=== Page text ===

There are two reasons why it’s tricky to pickle a partially evaluated QuerySet.  First, you cannot pickle generators and the QuerySet actually relies on two generators (one in the QuerySet itself and one in the SQLCompiler).  Second, even if you could it still wouldn’t work because fetching more rows assumes that the database connection is still there and remembers what row we were at, etc. To avoid these issues Django fully evaluates the QuerySet and stops iterating upon pickling.  What we have to do is stop iterating with an only partially populated cache and allow further records to be fetched with a second query instead of fetching more rows from the same query. 

This requires the QuerySet to be in a somewhat unnatural state. Normally QuerySets fall into one of three states:

  • Completely unevaluated (i.e. no cache and not iterating)

=== Listing ===

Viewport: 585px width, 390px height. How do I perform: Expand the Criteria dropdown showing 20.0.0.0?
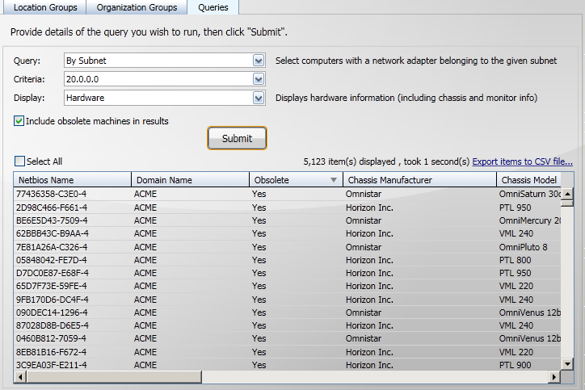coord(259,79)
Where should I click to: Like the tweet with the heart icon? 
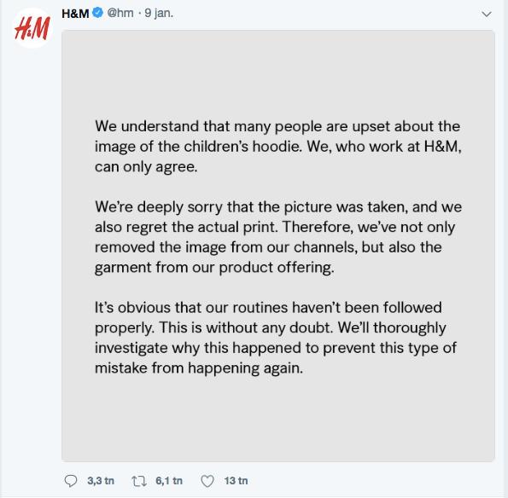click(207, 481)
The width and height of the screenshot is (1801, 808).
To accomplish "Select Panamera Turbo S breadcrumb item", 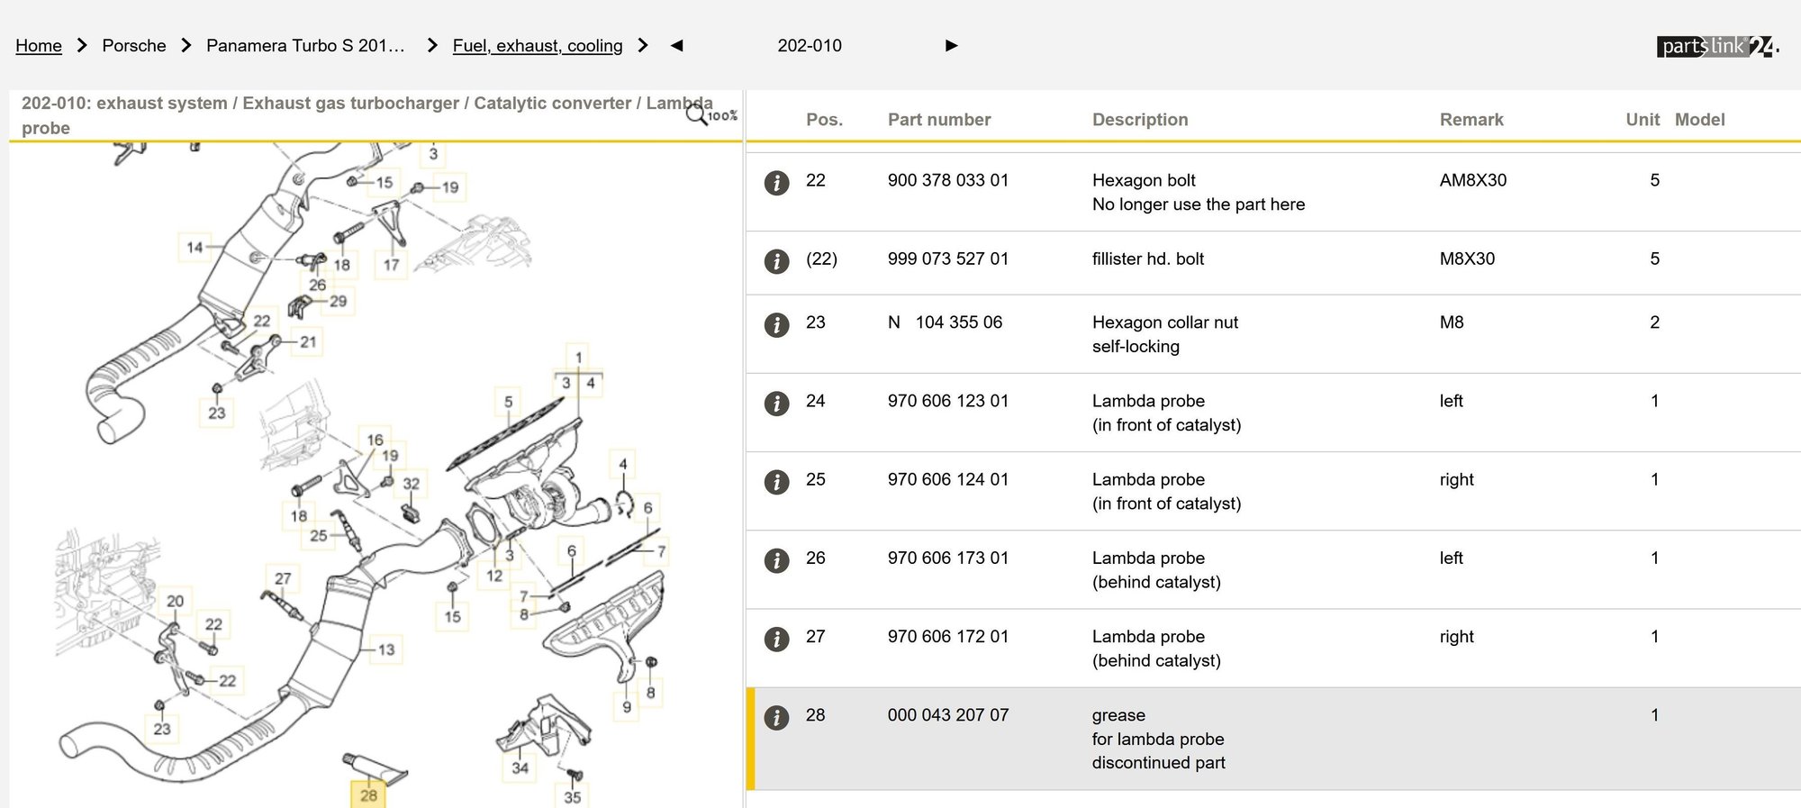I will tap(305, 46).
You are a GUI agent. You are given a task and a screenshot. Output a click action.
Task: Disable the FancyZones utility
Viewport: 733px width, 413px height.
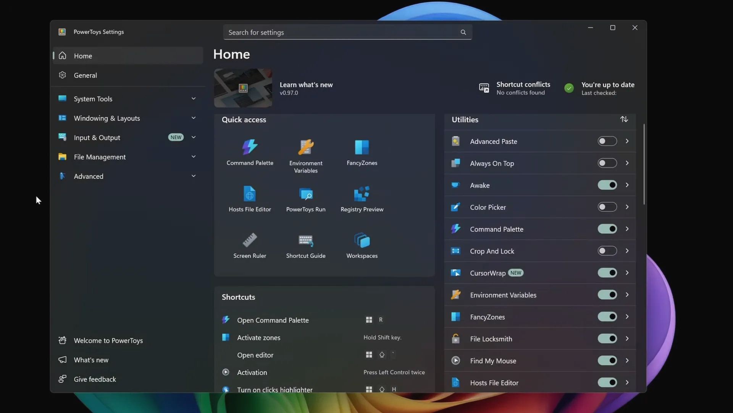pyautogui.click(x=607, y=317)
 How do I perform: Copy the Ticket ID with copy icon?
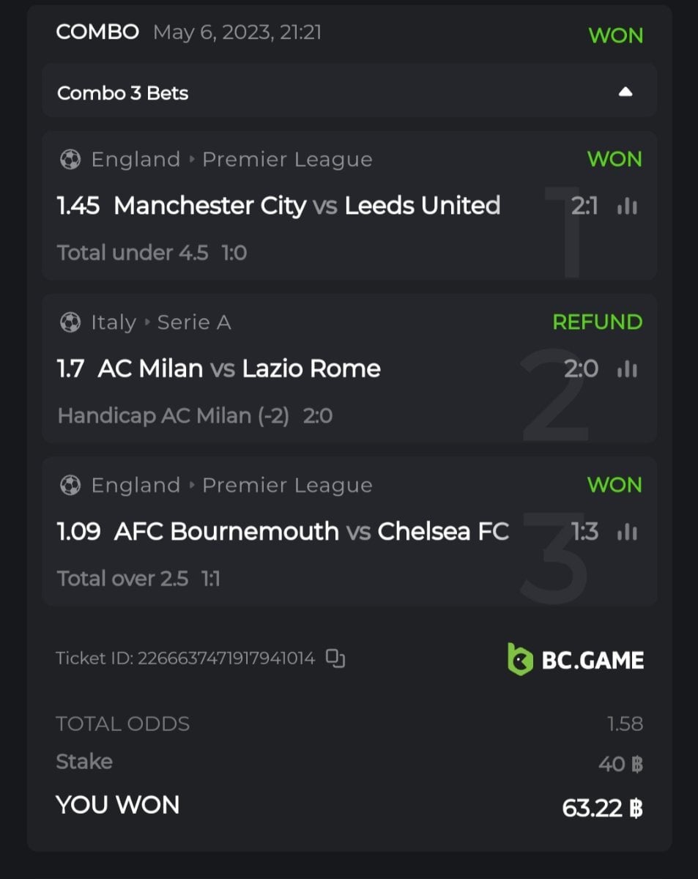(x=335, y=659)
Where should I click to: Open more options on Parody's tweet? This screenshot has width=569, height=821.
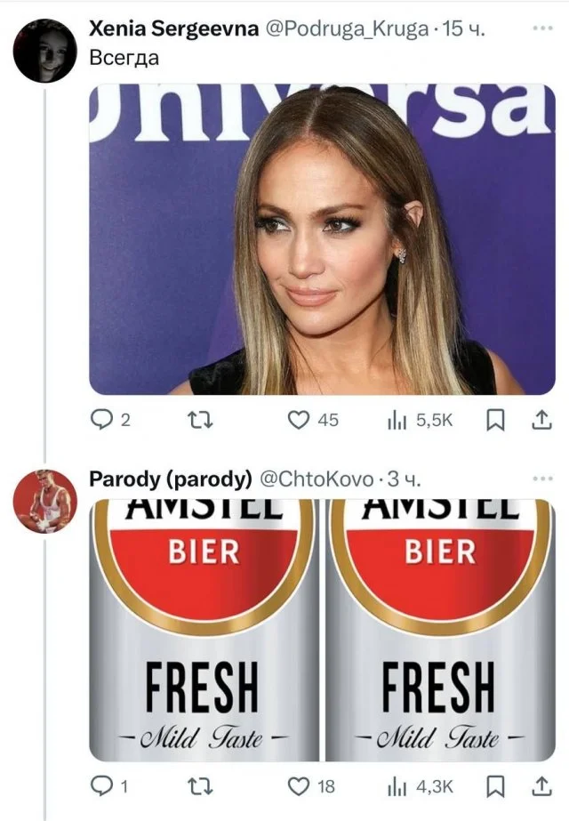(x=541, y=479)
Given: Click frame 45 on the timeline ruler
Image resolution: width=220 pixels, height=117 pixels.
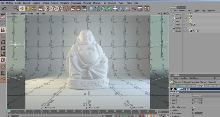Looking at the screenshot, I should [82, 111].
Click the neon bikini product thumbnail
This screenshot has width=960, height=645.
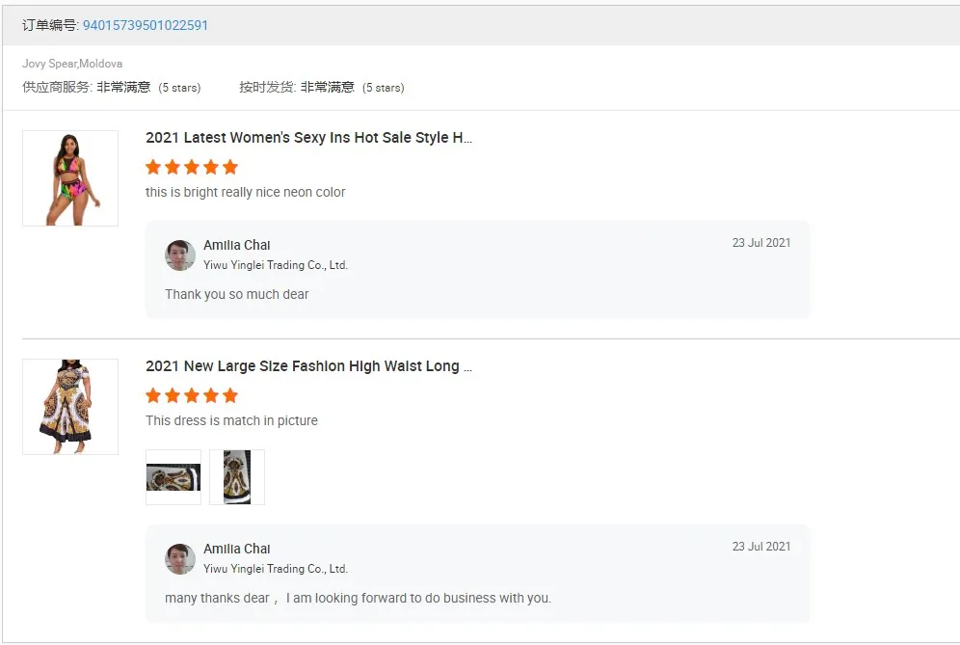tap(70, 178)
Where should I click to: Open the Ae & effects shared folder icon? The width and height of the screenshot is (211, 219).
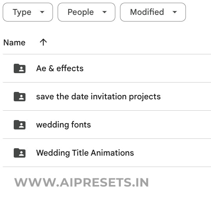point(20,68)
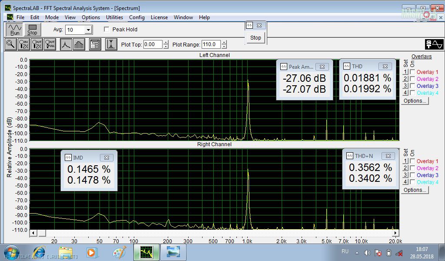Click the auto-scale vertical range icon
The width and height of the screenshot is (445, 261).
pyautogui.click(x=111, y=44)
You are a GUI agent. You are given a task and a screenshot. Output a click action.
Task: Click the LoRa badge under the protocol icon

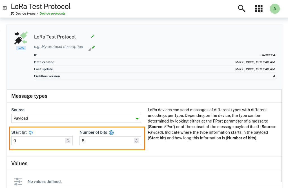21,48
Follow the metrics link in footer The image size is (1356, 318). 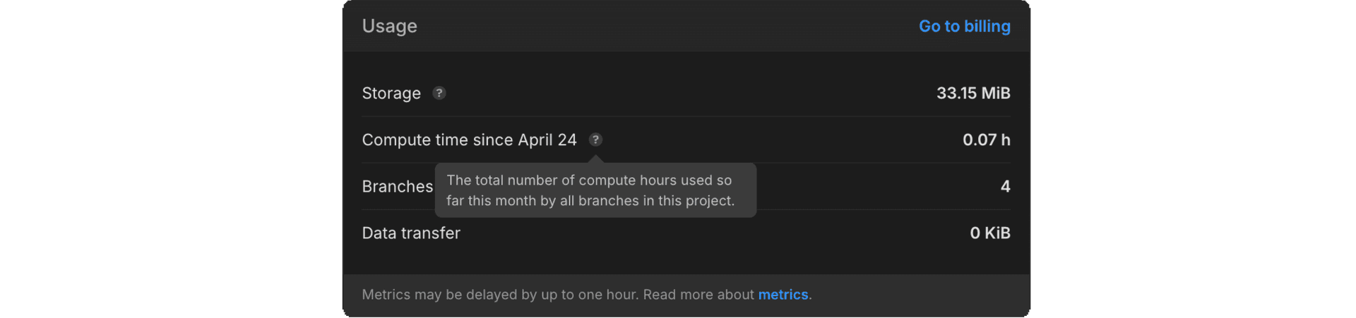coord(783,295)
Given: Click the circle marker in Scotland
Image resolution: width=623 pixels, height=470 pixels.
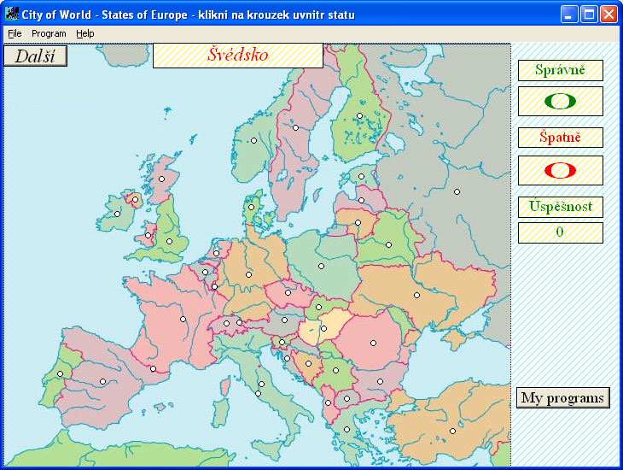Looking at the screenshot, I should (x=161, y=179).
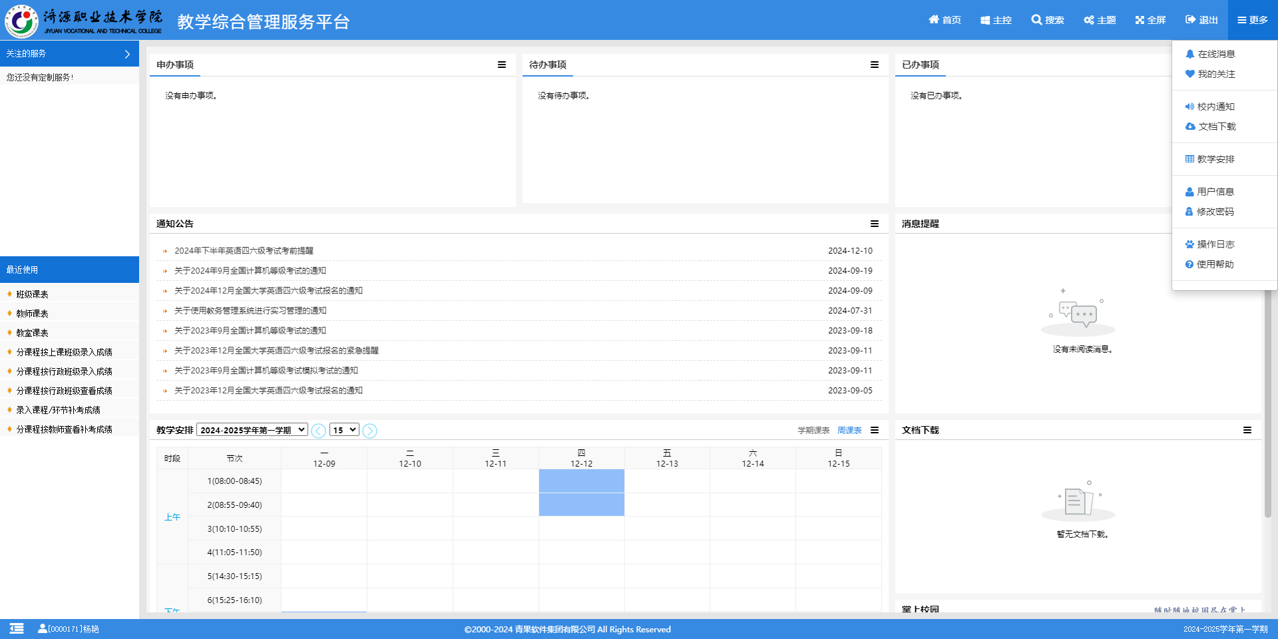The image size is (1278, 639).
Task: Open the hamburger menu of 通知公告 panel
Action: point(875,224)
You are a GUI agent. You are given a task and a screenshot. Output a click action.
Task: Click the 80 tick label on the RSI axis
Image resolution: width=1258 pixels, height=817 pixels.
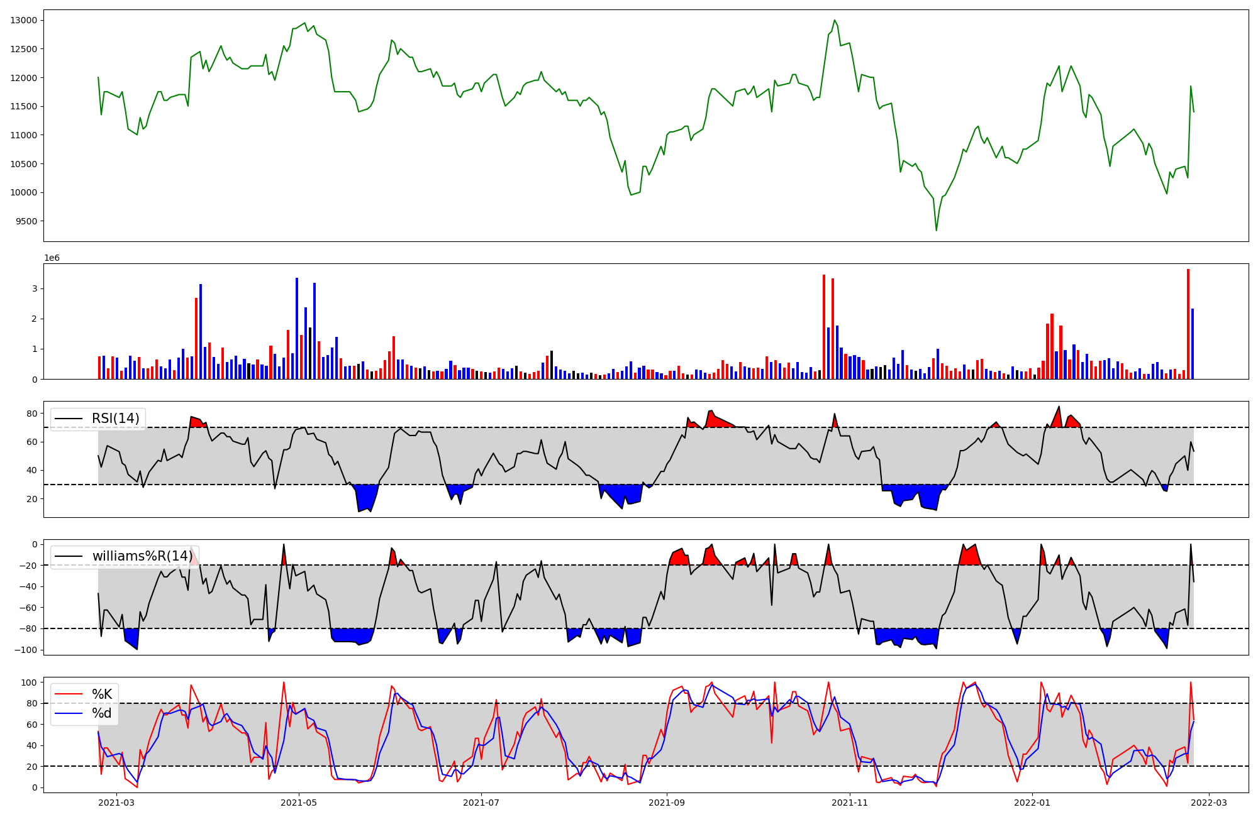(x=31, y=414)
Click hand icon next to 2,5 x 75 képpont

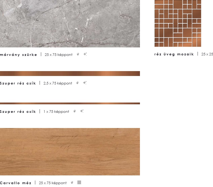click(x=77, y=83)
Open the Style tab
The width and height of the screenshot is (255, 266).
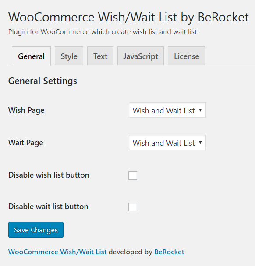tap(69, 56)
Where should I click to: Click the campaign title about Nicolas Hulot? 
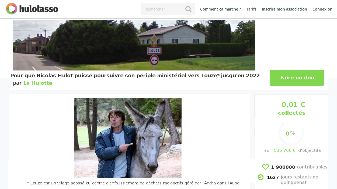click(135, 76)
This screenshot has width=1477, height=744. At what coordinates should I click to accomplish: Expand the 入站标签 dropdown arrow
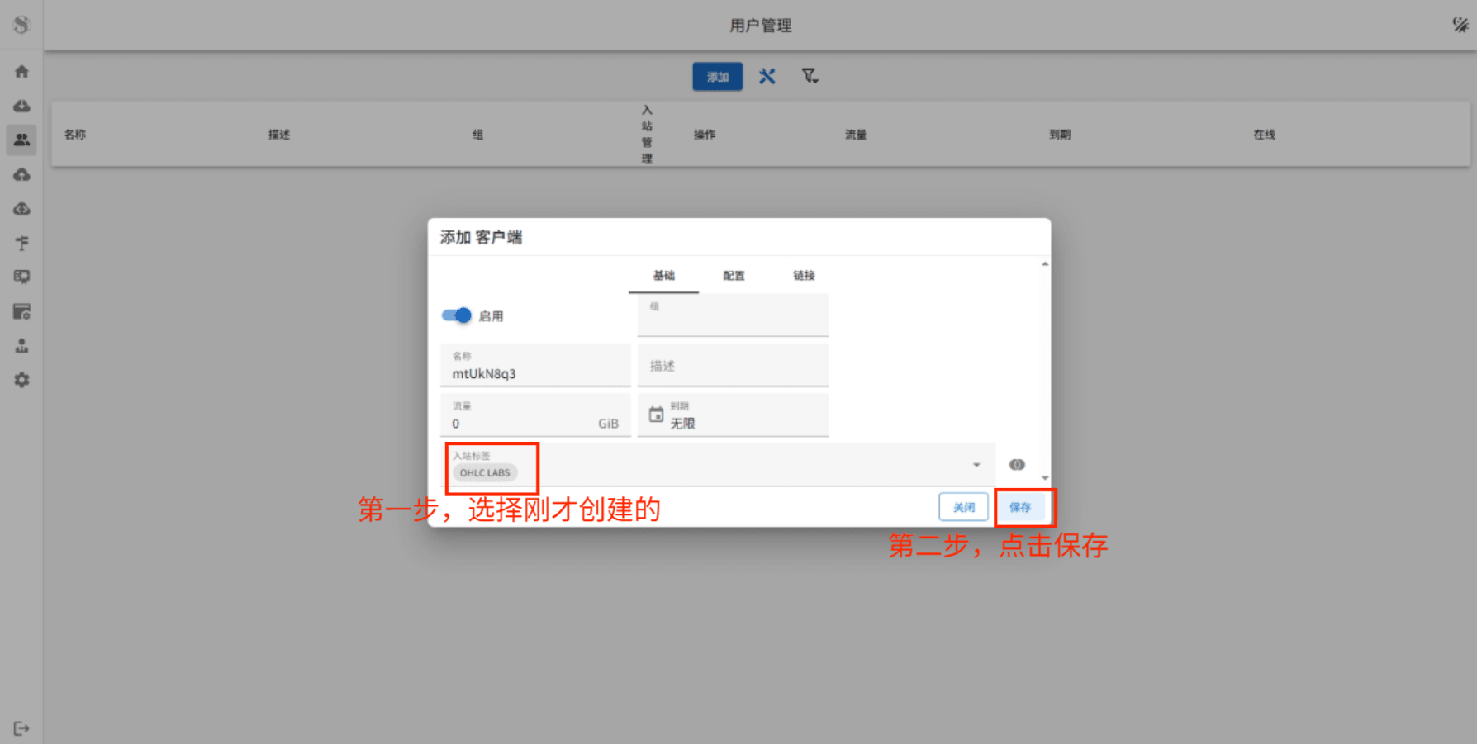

===

• _Aim 1_
From the passage on pickling QuerySets, list each proper name that refers to Django or to one of its classes, giving each name once.
• _Aim 2_
Please write what comes next in the passage on pickling QuerySets, picking up after its last line.

• _Expected output 1_
Django, QuerySet, SQLCompiler

• _Expected output 2_
  • Partially cached and currently iterating
  • Fully cached and not iterating

What we want is for it to be partially cached and not iterating.  There are a bunch of places where this causes problems. An easy way to get around these problems is to make the QuerySet start iterating as soon as it is unpickled.  This confuses Django less and doesn’t make the QuerySet behave any differently.  The behavior we want is that iterating on the QuerySet retrieved from cache should start from the beginning pulling from the precached values and only going back to the database when it needs to.  The default behavior is very close to what we want: If the QuerySet has enough cached data to fulfill the request it returns that; if it doesn’t have enough, it fills up its cache a bit more in the fill_cache method. The only difference is that a QuerySet retrieved from the cache cannot have any active generators or remember from earlier where it was in fetching rows from the generator in the SQLCompiler. Instead we can use set_limits on the QuerySet’s query– set_limits would normally be used for slicing, but it serves this purpose just fine.  The only thing that we need to worry about when using set_limits is the count().  For convenience I decided to cache count before pickling and return that instead of trying to get fancy.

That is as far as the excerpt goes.